In 1983, the space shuttle Challenger roared into orbit on its maiden voyage. (It was destroyed in the disaster of January 1986.)

In 1991, Sen. John Heinz, R-Pa., and six other people, including two children, were killed when a helicopter collided with Heinz’s plane over a schoolyard in Merion, Pennsylvania.

In 2015, in North Charleston, South Carolina, Walter Scott, a 50-year-old Black motorist, was shot to death while running away from a traffic stop; Officer Michael Thomas Slager, seen in a cellphone video opening fire at Scott, was charged with murder. (The charge, which lingered after a first state trial ended in a mistrial, was dropped as part of a deal under which Slager pleaded guilty to a federal civil rights violation; he was sentenced to 20 years in prison.)

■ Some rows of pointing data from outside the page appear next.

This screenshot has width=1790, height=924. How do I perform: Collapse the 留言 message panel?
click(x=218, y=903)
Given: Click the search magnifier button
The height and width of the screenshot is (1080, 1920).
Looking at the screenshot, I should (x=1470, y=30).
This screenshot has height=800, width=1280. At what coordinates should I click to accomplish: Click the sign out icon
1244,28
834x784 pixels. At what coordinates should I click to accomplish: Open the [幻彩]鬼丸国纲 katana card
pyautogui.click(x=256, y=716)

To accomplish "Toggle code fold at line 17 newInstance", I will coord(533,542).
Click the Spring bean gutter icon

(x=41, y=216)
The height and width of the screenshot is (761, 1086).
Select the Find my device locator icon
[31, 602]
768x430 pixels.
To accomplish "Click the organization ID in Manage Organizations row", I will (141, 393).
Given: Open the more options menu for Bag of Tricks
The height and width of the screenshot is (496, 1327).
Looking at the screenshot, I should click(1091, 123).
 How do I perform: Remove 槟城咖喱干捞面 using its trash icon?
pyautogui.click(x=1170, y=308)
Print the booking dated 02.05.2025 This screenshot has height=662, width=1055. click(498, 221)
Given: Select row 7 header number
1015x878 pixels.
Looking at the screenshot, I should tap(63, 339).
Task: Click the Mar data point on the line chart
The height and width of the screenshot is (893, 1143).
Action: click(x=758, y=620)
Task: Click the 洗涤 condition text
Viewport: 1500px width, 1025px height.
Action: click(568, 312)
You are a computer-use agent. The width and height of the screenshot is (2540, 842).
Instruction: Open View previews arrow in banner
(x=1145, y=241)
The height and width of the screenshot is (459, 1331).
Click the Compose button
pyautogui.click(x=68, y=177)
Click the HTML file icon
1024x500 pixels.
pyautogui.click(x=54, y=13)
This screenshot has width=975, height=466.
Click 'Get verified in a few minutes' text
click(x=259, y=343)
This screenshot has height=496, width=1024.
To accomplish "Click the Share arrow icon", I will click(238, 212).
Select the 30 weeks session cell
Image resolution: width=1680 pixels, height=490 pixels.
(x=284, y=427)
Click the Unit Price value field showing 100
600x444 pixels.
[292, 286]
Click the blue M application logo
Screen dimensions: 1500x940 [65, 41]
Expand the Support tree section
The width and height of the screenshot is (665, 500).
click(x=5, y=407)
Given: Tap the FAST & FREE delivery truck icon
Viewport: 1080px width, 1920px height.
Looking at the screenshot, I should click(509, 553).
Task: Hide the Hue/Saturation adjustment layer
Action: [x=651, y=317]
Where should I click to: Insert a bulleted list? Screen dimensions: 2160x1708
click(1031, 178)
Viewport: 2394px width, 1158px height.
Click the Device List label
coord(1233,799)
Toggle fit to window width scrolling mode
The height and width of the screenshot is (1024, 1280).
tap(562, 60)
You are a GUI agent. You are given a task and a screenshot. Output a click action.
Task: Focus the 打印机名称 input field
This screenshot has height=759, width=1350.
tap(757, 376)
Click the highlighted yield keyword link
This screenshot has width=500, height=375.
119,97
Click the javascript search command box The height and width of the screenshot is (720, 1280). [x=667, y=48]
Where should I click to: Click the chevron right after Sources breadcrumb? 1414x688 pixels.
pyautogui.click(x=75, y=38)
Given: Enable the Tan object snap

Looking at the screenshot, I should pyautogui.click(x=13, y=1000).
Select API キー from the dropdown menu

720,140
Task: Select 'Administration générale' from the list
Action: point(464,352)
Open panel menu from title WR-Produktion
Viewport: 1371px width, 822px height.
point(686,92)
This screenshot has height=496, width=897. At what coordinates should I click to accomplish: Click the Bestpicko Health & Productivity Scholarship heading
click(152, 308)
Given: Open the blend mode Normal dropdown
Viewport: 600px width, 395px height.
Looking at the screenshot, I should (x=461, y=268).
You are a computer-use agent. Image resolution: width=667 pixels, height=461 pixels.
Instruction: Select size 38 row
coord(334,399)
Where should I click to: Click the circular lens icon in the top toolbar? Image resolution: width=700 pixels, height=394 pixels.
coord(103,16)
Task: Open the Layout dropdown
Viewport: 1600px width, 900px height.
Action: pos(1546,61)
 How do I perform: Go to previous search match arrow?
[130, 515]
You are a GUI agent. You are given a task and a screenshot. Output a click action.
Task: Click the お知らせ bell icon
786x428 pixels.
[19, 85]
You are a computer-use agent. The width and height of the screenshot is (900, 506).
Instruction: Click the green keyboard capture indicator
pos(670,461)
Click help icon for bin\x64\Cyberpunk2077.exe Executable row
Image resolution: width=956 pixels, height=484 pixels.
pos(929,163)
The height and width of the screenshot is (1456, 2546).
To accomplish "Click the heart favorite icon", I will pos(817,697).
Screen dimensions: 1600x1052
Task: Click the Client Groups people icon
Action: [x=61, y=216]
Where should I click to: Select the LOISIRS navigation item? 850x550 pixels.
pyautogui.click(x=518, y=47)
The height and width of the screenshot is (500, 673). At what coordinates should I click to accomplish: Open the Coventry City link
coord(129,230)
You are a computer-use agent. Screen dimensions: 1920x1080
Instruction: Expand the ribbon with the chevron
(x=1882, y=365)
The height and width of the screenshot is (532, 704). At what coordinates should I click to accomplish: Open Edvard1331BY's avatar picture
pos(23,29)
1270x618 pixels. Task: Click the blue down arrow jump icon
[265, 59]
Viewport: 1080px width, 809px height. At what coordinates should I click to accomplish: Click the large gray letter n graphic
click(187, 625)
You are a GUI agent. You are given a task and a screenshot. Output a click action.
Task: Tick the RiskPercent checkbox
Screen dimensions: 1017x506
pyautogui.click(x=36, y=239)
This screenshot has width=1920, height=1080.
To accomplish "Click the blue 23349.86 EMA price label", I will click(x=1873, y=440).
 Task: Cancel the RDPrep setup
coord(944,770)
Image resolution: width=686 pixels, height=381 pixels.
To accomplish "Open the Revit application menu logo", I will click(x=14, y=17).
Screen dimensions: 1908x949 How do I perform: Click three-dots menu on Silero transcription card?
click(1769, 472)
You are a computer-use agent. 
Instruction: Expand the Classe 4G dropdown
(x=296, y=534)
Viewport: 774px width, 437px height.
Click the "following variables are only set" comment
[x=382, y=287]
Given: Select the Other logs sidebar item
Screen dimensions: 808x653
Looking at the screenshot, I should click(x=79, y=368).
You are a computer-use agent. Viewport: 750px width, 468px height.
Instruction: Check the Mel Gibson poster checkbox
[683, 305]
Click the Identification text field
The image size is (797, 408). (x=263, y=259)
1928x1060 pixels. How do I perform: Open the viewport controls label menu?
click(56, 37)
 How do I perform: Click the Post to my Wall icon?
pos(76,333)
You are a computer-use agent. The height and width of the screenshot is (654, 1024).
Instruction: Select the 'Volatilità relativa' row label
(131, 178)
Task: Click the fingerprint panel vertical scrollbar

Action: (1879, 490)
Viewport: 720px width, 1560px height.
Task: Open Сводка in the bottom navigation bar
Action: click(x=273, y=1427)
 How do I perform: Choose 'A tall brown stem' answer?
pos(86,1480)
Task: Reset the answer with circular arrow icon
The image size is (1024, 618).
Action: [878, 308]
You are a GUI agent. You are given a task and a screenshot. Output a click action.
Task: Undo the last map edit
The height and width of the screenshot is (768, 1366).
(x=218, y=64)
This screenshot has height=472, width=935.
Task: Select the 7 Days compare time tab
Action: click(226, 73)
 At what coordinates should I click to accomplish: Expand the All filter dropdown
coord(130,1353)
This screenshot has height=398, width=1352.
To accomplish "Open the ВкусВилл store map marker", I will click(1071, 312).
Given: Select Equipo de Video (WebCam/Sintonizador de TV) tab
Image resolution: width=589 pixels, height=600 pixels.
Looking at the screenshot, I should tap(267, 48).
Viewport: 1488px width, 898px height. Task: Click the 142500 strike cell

Ten years ago: Yielding to political opposition, the Obama administration gave up on trying avowed Sept. 11 mastermind Khalid Sheik Mohammed and four alleged co-conspirators in civilian federal courts and said it would prosecute them instead before military commissions. President Barack Obama’s campaign announced in a web video that he would run for re-election in 2012. The Connecticut Huskies beat the Butler Bulldogs 53-41 for the NCAA men’s basketball title.

Five years ago: The Supreme Court, in Evenwel v. Abbott, unanimously endorsed election maps that bolstered the growing political influence of America’s Latinos, ruling that states could count everyone, not just eligible voters, in drawing voting districts. A tourist helicopter crashed and burned in Great Smoky Mountains National Park in eastern Tennessee, killing all five people aboard. Kris Jenkins hit a 3-pointer at the buzzer to lift Villanova to the national title with a 77-74 victory over North Carolina in one of the wildest finishes in the history of the NCAA Tournament.

One year ago: President Donald Trump warned that the country could be heading into its “toughest” weeks yet as the coronavirus death toll mounted, but he also expressed growing impatience with social distancing guidelines; he said of the virus-related shutdowns, “The cure cannot be worse than the problem.” A cruise ship with coronavirus victims on board, including two who died, docked in Miami; the Coral Princess, with nearly 1,900 passengers and crew, had been in limbo for days awaiting permission to dock as passengers self-isolated in their staterooms.

Today’s Birthdays: Recording executive Clive Davis is 89. Author Kitty Kelley is 79. Actor Craig T. Nelson is 77. Actor Walter Charles is 76. Actor Christine Lahti is 71.

Larry Gatlin & The Gatlin Brothers – All the Gold In California

Country singer Steve Gatlin (The Gatlin Brothers) is 70. Actor Mary-Margaret Humes is 67. Writer-producer David E. Kelley is 65. Actor Constance Shulman is 63. Actor Phil Morris is 62. Actor Lorraine Toussaint is 61. Actor Hugo Weaving is 61. Rock musician Craig Adams (The Cult) is 59. Talk show host/comic Graham Norton is 58. Actor David Cross is 57. Actor Robert Downey Jr. is 56. Actor Nancy McKeon is 55. Actor Barry Pepper is 51. Country singer Clay Davidson is 50. Rock singer Josh Todd (Buckcherry) is 50. Singer Jill Scott is 49. Rock musician Magnus Sveningsson (The Cardigans) is 49. Magician David Blaine is 48. Singer Kelly Price is 48. R&B singer Andre Dalyrimple (Soul For Real) is 47. Country musician Josh McSwain (Parmalee) is 46. Actor James Roday is 45. Actor Natasha Lyonne is 42. Actor Eric Andre is 38. Actor Amanda Righetti is 38. Actor-singer Jamie Lynn Spears is 30. Actor Daniela Bobadilla is 28. Pop singer Austin Mahone (muh-HOHN’) is 25. Actor Aliyah Royale is 21.